幸い私たちの寿命は長いので私が次の世代をしっかりと残せば問題ない。あとは旅に出ている者たちを呼び戻すだけであるが。長老はため息をついた。すっかり外の連中は人間に狩られてしまったので、残るのは私たちぐらいであると。
それは、と思うしかない。ないが、まぁ、時流である。こういうこともあるもんだと私たちは大きく高笑いするとがっしと両手でつかみ合い抱擁を交わした。互いに次会うときも無事でいてくれよ、という意味の抱擁であった。

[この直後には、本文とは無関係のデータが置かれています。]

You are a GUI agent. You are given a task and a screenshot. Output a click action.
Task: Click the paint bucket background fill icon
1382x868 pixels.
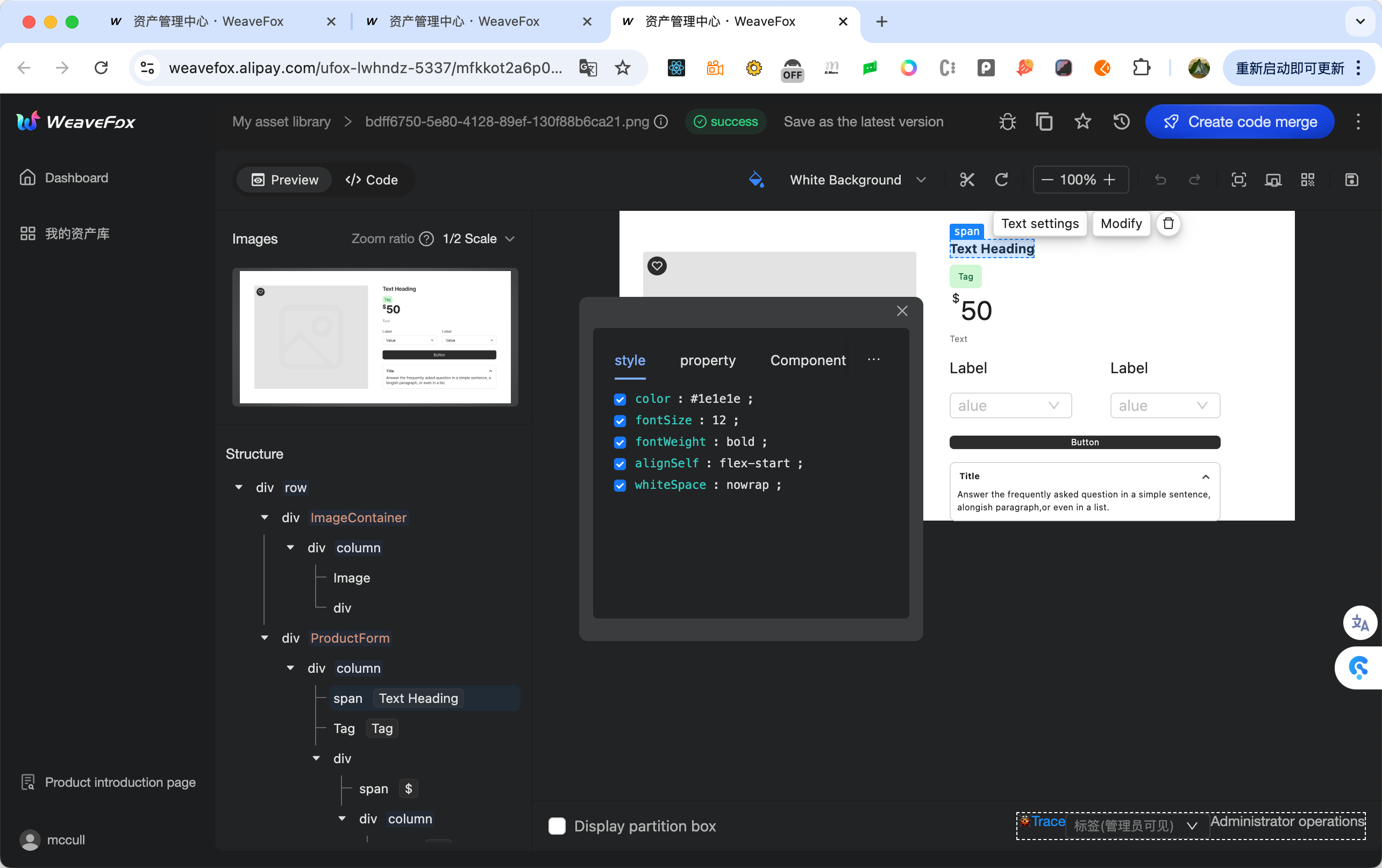click(x=756, y=180)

私の結婚相手を三人に増やすことでその日は話を終えた。行き摺りの関係でもかまわぬので誘われたら断るなとまで厳命されてしまった。
腰を振る日々が続く。欲求不満の女たちが連日連夜私を訪れるのだ。私は疲労を感じながらも雄としての優越に包まれた。しかしこのままでは私が枯れかねない。
旅に出る由をしたためようとしたが、その度に妹が擦り寄ってくるのである。ああ、穴が恋しい。あれにため息を吐ければどれだけ私の心は救われるのだろうか。
しかし有象無象と並んでため息を吐き出すのは少しばかり戸惑われた。夕方の、人の少ない時間にあれに向かい、日々の悩みを吐き出すことが快楽のひとつであったのだ。それを今なくしてしまうのはどうかと思われる。
私はため息をつくと擦り寄ってくる妹の頭を撫で、すっかり性欲のなくなりかけた己が身体に力を入れたのである。
世界が、縮まっているというのは本当だったらしい。久しぶりに飛んだら世界の端にたどり着いてしまった。そのまま進むと黒い世界がそこに見えた。触れると何か、よくわからないものが侵入してくる。なつかしいと思ったら私の憂いであった。なるほど、世界がネガティブに囲まれていると。
解決策を考えるも思いつかないので同族の男を三人ばかり気絶させ黒い霧に放り込むことにした。何も変わらなかったので別の手段を考えることにする。